• [Try it]:
Look through the entries below and extract exactly the lines from the one containing "Viewport: 550px width, 247px" through the one containing "Open the This", ends included.

• [Extracted information]:
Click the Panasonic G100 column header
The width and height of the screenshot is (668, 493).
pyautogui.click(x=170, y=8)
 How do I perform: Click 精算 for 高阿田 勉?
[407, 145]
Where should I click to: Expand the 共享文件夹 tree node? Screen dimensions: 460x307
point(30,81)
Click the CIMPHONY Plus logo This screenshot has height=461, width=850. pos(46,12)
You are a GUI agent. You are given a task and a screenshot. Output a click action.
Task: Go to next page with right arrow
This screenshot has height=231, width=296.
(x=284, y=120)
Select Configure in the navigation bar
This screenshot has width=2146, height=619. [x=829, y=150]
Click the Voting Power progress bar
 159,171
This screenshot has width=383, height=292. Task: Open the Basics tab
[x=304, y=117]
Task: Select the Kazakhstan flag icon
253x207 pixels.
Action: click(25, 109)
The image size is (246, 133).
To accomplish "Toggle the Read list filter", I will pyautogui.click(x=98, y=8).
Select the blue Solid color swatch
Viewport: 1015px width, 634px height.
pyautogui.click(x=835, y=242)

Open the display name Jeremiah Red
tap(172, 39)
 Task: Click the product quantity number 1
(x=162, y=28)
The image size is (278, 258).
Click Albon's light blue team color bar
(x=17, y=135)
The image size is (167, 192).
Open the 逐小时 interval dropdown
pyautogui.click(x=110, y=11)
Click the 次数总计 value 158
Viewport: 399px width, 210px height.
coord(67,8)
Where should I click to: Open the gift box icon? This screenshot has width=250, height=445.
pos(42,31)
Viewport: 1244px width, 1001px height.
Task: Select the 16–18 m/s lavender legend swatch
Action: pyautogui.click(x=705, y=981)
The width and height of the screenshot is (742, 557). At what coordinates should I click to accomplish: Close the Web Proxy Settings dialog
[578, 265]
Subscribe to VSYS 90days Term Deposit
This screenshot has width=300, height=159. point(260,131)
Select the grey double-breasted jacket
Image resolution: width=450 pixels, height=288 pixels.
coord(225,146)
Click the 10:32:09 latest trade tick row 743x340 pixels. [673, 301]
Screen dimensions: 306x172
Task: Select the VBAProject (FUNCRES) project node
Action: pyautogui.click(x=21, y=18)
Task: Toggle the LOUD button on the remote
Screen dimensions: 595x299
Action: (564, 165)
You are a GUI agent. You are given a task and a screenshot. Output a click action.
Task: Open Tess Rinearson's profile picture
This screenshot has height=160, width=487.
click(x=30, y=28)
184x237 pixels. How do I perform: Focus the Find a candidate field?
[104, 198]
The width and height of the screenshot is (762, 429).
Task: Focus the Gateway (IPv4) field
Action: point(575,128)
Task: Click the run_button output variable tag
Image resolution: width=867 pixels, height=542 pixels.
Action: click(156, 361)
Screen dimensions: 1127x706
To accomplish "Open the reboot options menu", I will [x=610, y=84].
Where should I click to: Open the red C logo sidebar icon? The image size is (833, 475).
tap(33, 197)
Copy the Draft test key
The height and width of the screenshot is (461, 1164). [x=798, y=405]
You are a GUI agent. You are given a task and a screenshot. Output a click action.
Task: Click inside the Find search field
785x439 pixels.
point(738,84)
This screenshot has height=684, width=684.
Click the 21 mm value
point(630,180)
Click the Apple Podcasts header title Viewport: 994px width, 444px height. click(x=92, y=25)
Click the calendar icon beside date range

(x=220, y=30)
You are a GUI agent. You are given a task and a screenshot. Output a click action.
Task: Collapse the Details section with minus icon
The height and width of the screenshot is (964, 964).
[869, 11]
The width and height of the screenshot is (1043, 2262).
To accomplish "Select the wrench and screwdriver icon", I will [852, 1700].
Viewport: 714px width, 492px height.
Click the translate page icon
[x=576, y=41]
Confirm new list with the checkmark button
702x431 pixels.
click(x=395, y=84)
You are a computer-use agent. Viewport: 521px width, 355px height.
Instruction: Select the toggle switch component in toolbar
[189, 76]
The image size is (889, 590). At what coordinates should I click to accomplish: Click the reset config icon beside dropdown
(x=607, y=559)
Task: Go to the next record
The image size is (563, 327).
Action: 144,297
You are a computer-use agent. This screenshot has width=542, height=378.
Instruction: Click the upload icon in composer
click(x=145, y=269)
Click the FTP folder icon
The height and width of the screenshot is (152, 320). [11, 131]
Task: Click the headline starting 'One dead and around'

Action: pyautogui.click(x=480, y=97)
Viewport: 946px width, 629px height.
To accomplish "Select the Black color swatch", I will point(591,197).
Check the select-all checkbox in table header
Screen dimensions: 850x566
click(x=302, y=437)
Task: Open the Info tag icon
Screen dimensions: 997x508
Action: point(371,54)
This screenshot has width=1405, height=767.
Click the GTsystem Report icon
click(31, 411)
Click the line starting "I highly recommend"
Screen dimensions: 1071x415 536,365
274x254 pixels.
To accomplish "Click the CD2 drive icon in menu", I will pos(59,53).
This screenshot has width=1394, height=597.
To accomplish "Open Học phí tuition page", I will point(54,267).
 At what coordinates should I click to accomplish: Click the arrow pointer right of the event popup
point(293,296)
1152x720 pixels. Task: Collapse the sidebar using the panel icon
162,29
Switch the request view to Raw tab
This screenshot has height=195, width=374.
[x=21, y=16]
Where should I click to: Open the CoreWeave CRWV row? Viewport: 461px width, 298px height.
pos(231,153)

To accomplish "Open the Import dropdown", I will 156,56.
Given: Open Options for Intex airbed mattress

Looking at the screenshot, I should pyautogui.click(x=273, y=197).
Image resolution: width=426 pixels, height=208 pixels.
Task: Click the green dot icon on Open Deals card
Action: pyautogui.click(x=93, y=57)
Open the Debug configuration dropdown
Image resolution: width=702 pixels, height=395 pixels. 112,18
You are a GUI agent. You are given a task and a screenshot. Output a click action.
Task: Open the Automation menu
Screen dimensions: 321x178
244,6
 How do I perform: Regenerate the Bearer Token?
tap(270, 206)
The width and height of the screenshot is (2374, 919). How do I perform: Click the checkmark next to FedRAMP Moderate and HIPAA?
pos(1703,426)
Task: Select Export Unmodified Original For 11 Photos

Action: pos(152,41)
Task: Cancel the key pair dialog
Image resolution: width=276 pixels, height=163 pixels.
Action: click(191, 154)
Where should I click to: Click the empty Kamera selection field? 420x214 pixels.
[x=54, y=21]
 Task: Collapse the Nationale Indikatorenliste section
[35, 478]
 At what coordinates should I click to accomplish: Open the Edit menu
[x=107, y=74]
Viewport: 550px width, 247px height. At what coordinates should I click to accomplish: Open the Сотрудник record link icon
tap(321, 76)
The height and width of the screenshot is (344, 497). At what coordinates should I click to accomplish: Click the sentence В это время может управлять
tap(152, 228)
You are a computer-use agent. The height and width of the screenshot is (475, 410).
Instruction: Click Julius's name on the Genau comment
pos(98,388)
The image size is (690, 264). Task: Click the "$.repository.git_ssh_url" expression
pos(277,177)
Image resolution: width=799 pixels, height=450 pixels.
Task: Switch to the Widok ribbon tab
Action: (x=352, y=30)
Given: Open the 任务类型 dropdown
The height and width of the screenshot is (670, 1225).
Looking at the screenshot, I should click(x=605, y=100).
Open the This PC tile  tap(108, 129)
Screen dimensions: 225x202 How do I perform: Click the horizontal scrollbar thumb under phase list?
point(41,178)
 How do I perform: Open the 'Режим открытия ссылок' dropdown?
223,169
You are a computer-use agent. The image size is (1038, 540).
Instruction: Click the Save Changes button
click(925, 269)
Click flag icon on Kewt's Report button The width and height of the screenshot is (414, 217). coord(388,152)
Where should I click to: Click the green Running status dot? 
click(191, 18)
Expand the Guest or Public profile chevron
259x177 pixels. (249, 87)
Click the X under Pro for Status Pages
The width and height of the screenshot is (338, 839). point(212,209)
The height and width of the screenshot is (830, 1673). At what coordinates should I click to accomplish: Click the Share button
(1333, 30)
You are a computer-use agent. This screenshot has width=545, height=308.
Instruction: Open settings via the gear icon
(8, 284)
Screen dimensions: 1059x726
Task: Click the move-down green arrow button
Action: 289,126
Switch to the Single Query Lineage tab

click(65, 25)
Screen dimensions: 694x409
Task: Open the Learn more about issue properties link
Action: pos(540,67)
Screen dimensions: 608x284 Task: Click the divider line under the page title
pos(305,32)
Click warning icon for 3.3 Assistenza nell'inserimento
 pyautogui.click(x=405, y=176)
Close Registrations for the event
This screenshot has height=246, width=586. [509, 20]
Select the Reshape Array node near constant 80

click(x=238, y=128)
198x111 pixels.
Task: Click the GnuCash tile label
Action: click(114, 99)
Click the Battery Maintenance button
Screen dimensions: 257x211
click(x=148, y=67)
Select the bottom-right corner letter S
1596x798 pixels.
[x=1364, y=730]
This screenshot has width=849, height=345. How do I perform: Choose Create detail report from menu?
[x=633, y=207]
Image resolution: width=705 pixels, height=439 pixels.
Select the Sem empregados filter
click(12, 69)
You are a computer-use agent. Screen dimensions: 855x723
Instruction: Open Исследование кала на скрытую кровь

• [Answer to this problem]:
Viewport: 550px width, 247px height. At what coordinates should I click to accomplish: Open the Сотрудник record link icon
tap(321, 76)
The height and width of the screenshot is (344, 497). At what coordinates should I click to accomplish: Click the sentence В это время может управлять
tap(152, 228)
You are a computer-use agent. The height and width of the screenshot is (475, 410).
Instruction: Click Julius's name on the Genau comment
pos(98,388)
The image size is (690, 264). Task: Click the "$.repository.git_ssh_url" expression
pos(277,177)
Image resolution: width=799 pixels, height=450 pixels.
Task: Switch to the Widok ribbon tab
Action: (x=352, y=30)
Given: Open the 任务类型 dropdown
The height and width of the screenshot is (670, 1225).
Looking at the screenshot, I should click(x=605, y=100).
Open the This PC tile  tap(108, 129)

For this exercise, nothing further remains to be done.